L’influenza della Serenissima a Rimini
La città appartenne al Doge dal 1503 al 1509, ma l’egemonia fu molto più lunga
L’influenza veneziana su Rimini fu sempre molto forte; almeno fin dal 1000, quando già la Serenissima impose il suo monopolio dei traffici marittimi in Adriatico. Un’egemonia politica, economica e culturale (come certo “colorismo” dei trecentisti riminesi, o il campanile di Sant’Agostino), che però solo fra il 1503 e il 1509 fu un dominio diretto. La presenza di Venezia era naturalmente concentrata presso il porto ed in particolare intorno a Santa Maria in Corte, dove maggiore era la presenza di magazzini (7) e alto il numero di botteghe (35). I sudditi della Repubblica erano associati nella Confraternita di San Marco, che aveva un oratorio presso Porta Galliana.

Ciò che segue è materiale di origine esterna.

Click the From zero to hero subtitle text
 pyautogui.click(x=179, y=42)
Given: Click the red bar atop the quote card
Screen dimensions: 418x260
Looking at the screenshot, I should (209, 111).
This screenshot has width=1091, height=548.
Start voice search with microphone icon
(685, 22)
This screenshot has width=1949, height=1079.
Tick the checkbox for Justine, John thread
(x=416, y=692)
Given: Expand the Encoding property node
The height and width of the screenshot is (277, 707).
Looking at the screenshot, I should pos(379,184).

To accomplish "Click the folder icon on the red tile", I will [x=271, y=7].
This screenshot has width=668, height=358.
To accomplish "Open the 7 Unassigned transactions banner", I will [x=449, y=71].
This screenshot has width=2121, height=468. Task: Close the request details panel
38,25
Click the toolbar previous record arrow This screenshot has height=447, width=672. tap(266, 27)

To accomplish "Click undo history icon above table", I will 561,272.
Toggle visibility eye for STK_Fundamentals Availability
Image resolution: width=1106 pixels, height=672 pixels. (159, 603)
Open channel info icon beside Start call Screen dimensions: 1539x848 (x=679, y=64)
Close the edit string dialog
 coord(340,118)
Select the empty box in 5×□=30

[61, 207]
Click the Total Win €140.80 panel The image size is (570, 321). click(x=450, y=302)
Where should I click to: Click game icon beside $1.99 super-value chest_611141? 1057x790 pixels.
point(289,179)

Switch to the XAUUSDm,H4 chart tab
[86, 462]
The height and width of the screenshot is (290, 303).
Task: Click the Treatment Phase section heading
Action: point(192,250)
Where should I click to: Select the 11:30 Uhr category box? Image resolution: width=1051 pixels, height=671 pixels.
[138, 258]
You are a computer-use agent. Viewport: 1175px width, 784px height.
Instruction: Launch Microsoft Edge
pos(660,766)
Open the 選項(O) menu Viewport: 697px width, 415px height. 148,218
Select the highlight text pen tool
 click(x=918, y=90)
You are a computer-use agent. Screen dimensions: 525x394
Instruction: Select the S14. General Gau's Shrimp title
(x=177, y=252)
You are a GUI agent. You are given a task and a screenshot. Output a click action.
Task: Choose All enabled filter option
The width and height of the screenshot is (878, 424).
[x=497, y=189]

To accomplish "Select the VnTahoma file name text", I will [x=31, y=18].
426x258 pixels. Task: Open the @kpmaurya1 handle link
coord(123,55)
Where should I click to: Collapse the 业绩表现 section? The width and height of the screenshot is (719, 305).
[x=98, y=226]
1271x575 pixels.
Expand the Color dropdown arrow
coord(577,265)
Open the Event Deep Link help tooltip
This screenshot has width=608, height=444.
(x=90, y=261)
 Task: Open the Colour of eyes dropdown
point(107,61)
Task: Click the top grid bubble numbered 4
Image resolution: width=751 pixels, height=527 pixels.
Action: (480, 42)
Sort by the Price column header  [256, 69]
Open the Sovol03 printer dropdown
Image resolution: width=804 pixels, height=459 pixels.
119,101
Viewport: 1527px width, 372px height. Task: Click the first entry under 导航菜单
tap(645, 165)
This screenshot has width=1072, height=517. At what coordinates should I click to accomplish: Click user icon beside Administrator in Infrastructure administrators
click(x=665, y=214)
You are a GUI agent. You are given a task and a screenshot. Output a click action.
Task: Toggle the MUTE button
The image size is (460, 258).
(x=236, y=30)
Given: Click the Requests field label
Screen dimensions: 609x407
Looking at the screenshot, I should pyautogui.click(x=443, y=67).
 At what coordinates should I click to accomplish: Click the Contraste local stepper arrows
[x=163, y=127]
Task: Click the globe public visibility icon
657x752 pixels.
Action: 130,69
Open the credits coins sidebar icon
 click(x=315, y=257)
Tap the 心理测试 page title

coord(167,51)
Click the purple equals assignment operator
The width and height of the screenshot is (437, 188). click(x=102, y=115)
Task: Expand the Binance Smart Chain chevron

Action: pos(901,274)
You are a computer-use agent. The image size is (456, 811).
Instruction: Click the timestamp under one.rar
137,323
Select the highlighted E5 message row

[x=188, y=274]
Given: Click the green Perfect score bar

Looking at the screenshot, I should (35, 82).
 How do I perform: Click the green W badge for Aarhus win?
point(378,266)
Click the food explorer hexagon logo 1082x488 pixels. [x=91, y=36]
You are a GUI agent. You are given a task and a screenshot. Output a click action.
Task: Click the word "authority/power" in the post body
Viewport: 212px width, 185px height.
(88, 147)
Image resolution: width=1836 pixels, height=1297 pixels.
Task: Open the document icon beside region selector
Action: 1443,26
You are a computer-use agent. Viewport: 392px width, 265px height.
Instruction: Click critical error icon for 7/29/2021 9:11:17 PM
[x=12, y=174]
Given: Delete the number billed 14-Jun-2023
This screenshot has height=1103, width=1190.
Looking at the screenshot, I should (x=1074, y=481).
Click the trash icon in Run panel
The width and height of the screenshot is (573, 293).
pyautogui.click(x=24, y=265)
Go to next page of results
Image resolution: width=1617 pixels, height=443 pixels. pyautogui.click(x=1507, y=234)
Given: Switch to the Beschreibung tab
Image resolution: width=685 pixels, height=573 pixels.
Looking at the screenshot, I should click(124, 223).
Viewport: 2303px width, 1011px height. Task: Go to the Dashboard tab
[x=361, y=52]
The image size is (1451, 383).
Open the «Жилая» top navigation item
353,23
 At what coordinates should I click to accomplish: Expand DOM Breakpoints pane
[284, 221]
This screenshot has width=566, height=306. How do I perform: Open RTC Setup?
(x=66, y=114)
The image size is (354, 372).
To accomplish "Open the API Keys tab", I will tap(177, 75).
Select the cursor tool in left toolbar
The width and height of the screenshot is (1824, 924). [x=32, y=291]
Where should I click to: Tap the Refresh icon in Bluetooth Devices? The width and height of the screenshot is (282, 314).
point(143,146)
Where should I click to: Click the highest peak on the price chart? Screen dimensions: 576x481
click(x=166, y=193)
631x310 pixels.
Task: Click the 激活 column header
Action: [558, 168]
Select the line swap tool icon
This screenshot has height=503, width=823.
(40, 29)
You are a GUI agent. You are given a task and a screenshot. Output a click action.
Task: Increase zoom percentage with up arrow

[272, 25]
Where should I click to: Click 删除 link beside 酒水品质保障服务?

Dagli Statuti Comunali del ‘400, apprendiamo che gli abitanti e gli ufficiali della contrada di Santa Maria in Corte, data la turbolenza della zona, furono sollevati da dall’obbligo di denunciare reati come risse e diverbi, a meno che non ci scappassero morti o feriti.
Sappiamo che Sigismondo Pandolfo Malatesta rinnovò esenzioni ai mercanti veneziani che venivano a trafficare nella nostra città, rifacendosi ai precedenti statuti comunali. Un altro centro di influenza veneziana fu, a partire dal ‘500, l’abbazia di San Giuliano, tenuta dai monaci di San Giorgio in Alga.